Un dispositif « déconnecté » des collèges
Le dispositif consiste en quoi ? Il part du constat qu’un tiers des garçons et seulement un quart des filles âgés de 11 à 14 ans pratiquent l’heure d’activité physique et sportive quotidienne, recommandée par l’organisation mondiale de la santé (OMS). Pour lutter contre ce décrochage de la pratique, deux heures de sport en plus par semaine ont été proposées sur la base du volontariat dans certains établissements prioritaires par des associations ou clubs sportifs, pendant le temps périscolaire.
Résultat : ceux qui s’inscrivaient (soit une vingtaine d’élèves par établissement au final) étaient déjà sportifs… « Les élèves moins enclins à la pratique sportive ne sont pas les premiers à adhérer au dispositif puisque neuf volontaires sur dix sont déjà impliqués dans des activités sportives en dehors de l’EPS », objective l’institut national de la jeunesse et de l’éducation populaire (INJEP) dans son rapport de janvier 2024. « On sait très bien que le seul dispositif qui pourrait répondre réellement à cette problématique de sédentarité, ce serait de mettre plus d’EPS avec des horaires obligatoires, mais pour tout le monde, pointe Coralie Benech, cosecrétaire générale du Snep-FSU, le syndicat des professeurs d’EPS. Pour accrocher des élèves pas très sportifs, il faut que les professeurs d’EPS fassent le lien avec l’Union nationale du sport scolaire (UNSS). Là, c’est déconnecté des établissements scolaires. »
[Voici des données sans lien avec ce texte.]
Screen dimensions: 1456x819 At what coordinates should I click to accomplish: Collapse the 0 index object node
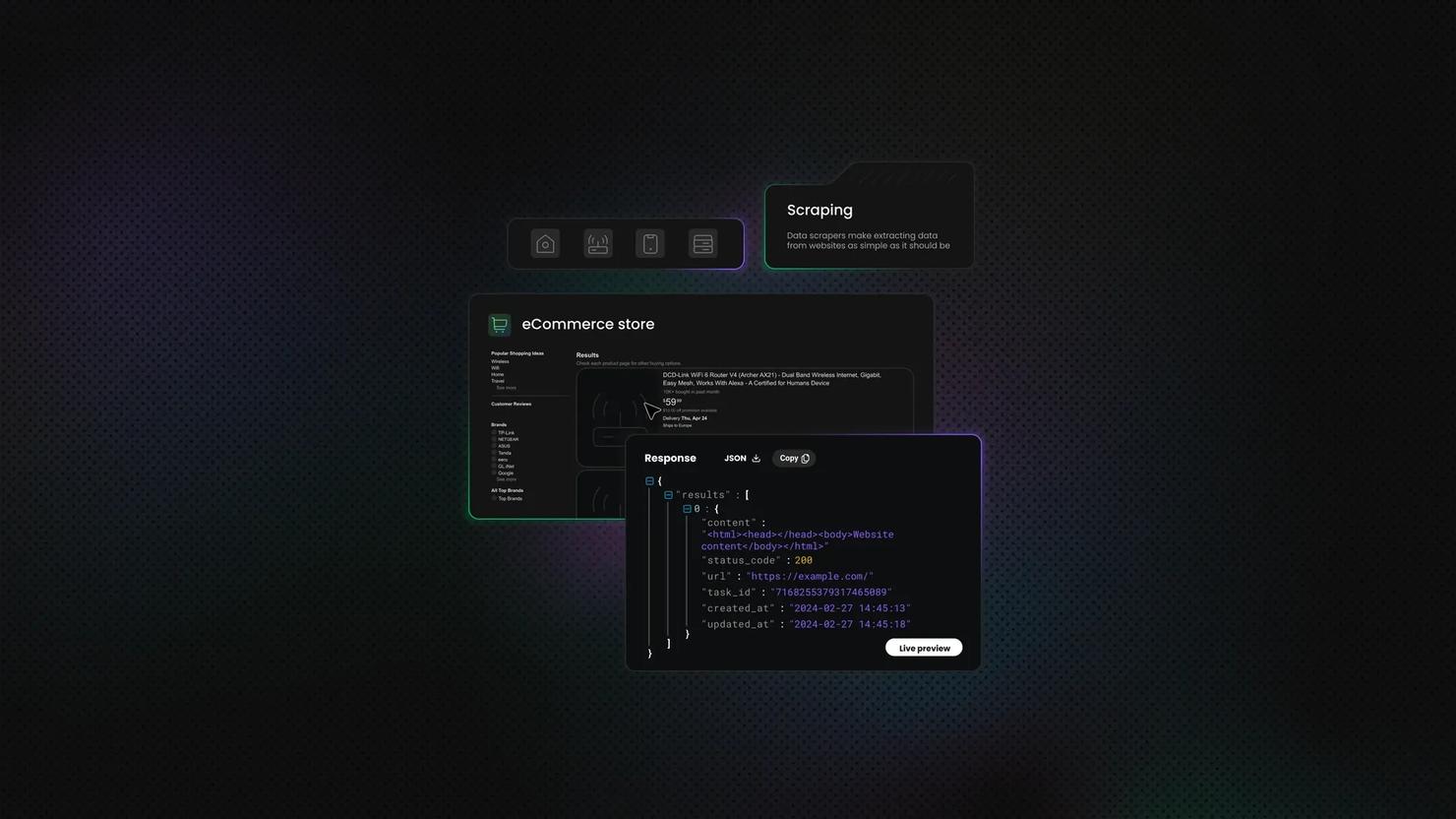687,509
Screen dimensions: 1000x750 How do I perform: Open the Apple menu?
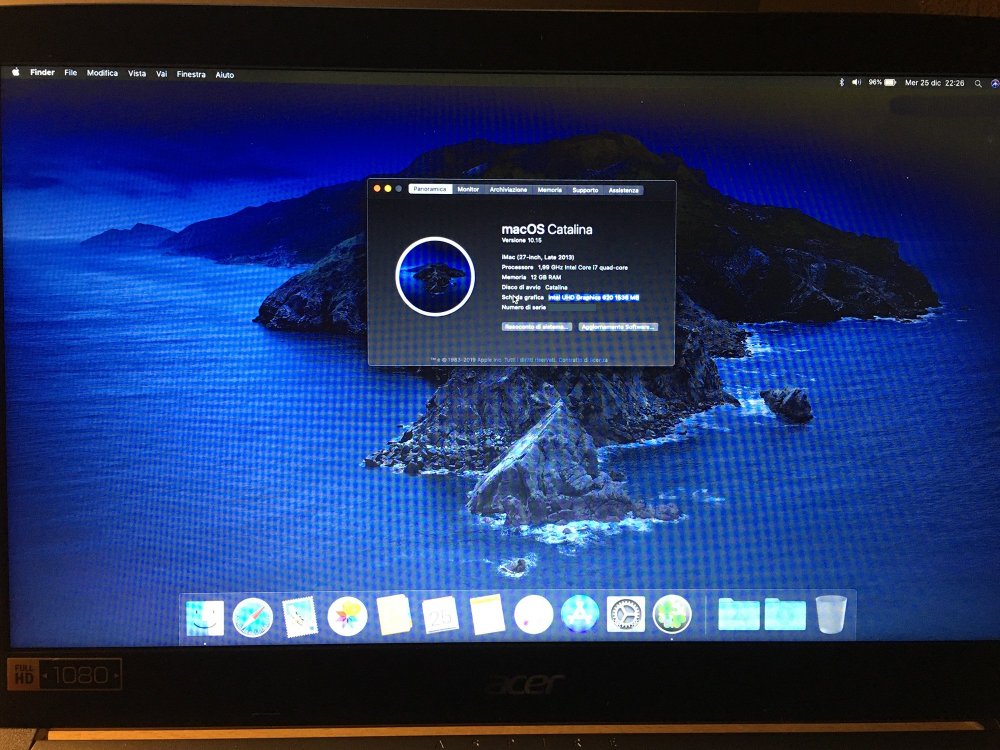[15, 72]
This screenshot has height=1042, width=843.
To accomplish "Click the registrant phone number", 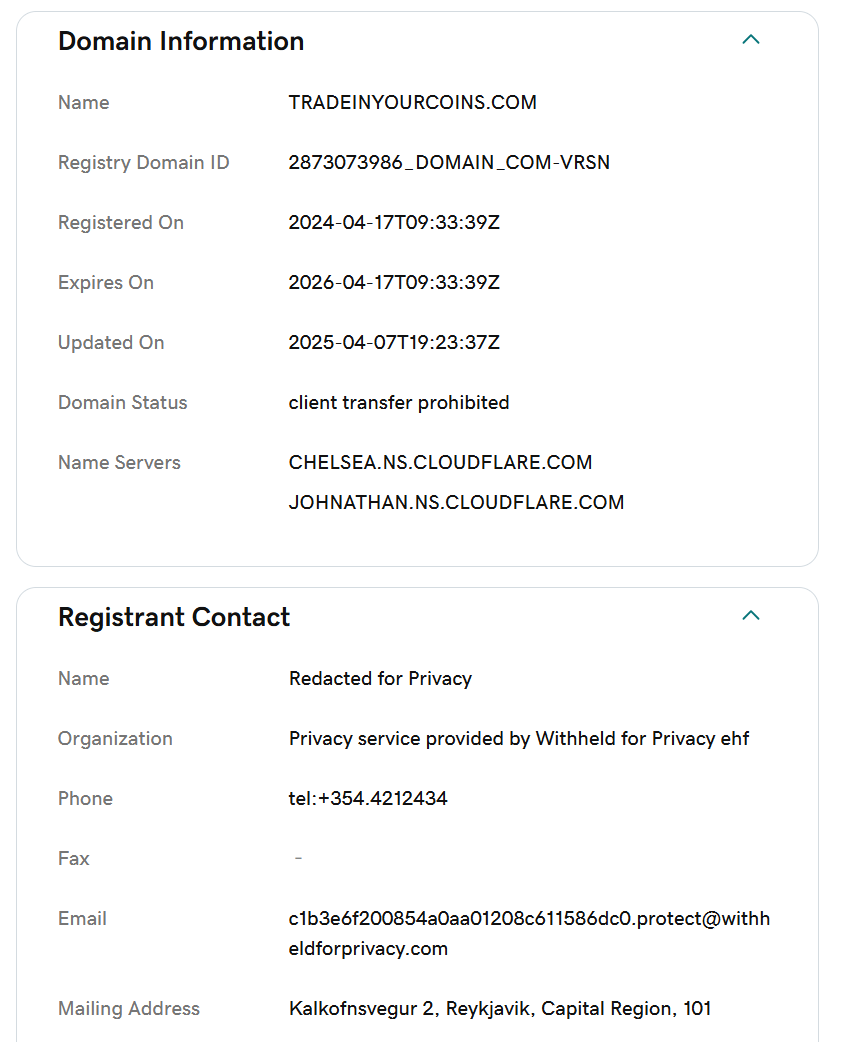I will pyautogui.click(x=368, y=798).
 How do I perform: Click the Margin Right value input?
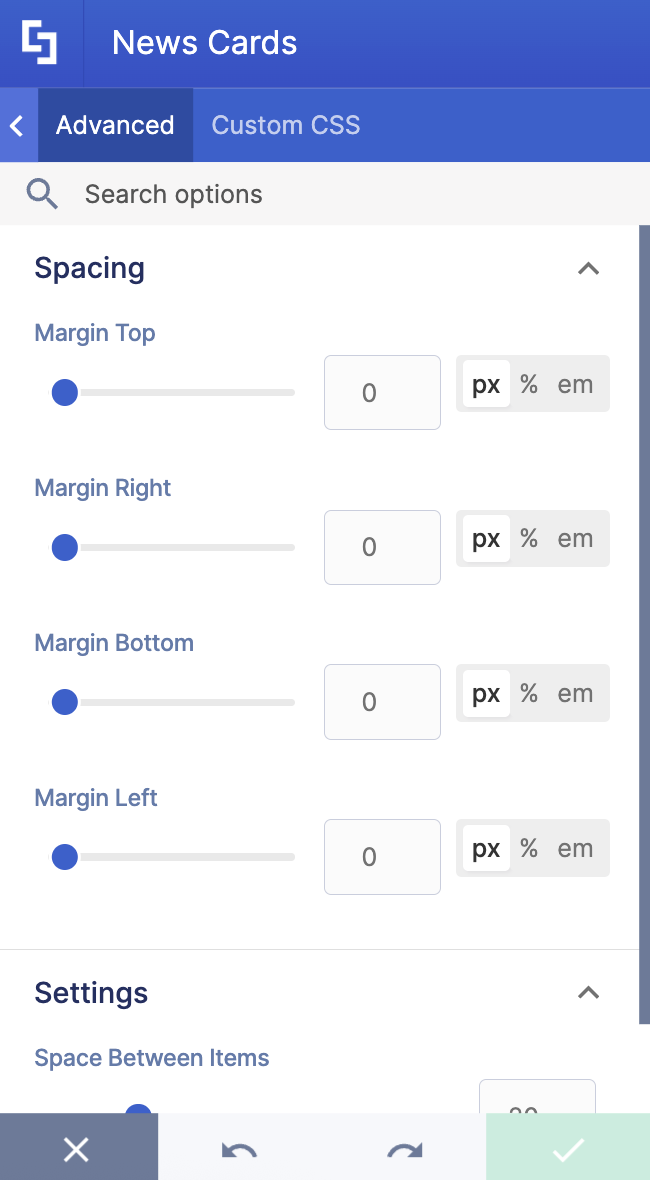pos(382,547)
Le syndicat national Force ouvrière des lycées et collèges (snFOlc) y voit aussi un danger pour le statut des professeurs d’EPS. « On est opposés à ce mélange des genres puisque les associations et les clubs sportifs assurent ces heures et non des enseignants diplômés, avance Léa Carruge, membre du secrétariat national. C’est une remise en cause du professeur d’EPS devant ses élèves. »
10 % des élèves sans aucun cycle piscine
Ce syndicat prône donc un renforcement de la pratique sur le temps scolaire, en rajoutant une heure de sport, de la 5e à la 3e (pour atteindre quatre heures comme en 6e) et la remise en état des infrastructures sportives, parfois très vétustes. Parce que si l’on estime que 85 % des gymnases sont à rénover avant 2030 pour répondre aux nouvelles normes énergétiques, les piscines sont, elles, encore carrément à construire dans certains secteurs.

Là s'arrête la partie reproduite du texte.